How are we to revive our dying democracy? From where are we to get the namak/ salt back into it?  Certainly, we have to rise beyond the tukde tukde politics of BJP as well as find ways to respond to the tukde tukde journalism that keeps us mad. Such a divisive politics and journalism of bits and pieces only enacts a tukde tukde democracy for us. The tukde tukde politics that separates the national from the anti-national has to be shown the door. Maybe an old Hindi Movie, Kissa Khusi ka might be illuminative. It presents rat or Chua as the enemy of the nation. Maybe we have to critically view the Chua, the enemy of the nation presented by the ruling elite.  How can our great nation be weakened by a chua, the minorities, JNU students, beef eaters, the so called urban naxals? This tukde tukde politics has to go out like the politics that shouts: go to Pakistan.  What we need is affirmative and therapeutic approach to politics.  It is not just electoral defeat of the ruling elites   but more radical democratic reforms that are required to save our crippling democracy. The fight to save our democracy has to begin with the fight against those who have put it into perils. Therefore, political drama that is being played in the name of democracy needs to be brought to a halt. This requires that the political leaders of the opposition, their parties as well as voters see through the sugar high populisms, divide and rule strategy and ache dhin to the cronies of the present ruling dispensation. 
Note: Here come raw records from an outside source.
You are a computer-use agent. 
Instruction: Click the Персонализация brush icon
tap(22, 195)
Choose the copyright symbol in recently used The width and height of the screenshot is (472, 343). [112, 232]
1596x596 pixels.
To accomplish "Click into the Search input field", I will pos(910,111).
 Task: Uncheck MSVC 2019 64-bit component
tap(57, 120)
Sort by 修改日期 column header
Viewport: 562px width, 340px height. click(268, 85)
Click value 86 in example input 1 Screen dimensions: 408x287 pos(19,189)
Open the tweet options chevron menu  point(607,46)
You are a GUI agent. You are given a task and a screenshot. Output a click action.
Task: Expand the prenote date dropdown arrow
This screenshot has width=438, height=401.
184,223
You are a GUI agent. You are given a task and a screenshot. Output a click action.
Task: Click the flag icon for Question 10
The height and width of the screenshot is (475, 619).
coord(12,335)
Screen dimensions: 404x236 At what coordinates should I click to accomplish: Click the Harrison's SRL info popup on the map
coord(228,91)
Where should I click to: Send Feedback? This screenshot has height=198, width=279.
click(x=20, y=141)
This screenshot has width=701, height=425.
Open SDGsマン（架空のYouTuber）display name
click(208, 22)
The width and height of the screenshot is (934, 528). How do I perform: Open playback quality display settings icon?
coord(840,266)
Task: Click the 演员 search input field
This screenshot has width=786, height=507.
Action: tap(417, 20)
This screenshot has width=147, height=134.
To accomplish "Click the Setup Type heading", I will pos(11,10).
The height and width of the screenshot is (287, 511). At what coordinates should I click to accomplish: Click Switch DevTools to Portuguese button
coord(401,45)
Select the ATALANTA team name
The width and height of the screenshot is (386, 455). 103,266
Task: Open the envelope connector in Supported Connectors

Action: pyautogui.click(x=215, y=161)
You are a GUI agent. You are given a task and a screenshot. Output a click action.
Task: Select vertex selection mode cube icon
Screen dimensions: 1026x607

Besides the electoral politics, we need radical reforms to transform our democracy.  This would require us to ask real grounded questions.  Some people have already raised them. The vulnerability of our electronic voting machines to manipulation has to be accepted and we need to go back to the ballot paper.  The back of the criminal and politician nexus has to be broken and new laws to keep criminals out of politics have to be enacted.  Citizen have to promote alternate media and shun away what has been called the godi or paid media  that has become nothing more than a shameless propaganda machine.  The circus of social media circulating fake news has to be critically addressed with legislative as well as educational measures. We need to resist this brainwashing employed to convert every one into a bhakt or anti-bhakt.  Besides these, we need to push democracy out of the present representative mode and move it towards participative mode. To achieve this we need to empower the NOTA option and give it the power to disqualify every one sitting for elections in the event that it wins. Next is a retirement term for the politicians that have to be fixed. Moreover the voter has to be empowered with the right to recall if one is not happy with the work of his/her elected Panch, Councillor, MLA or MP. The mechanism of recall can be designed that may be like a referendum that happens every two years. We need to think hard. There is more to do to save our democracy. We need to add namak to our democracy. It is not about making our democracy great again. There is no space for such retrospective slogans that eulogizes our past. What we need a radically envisioned future for democracy in our country.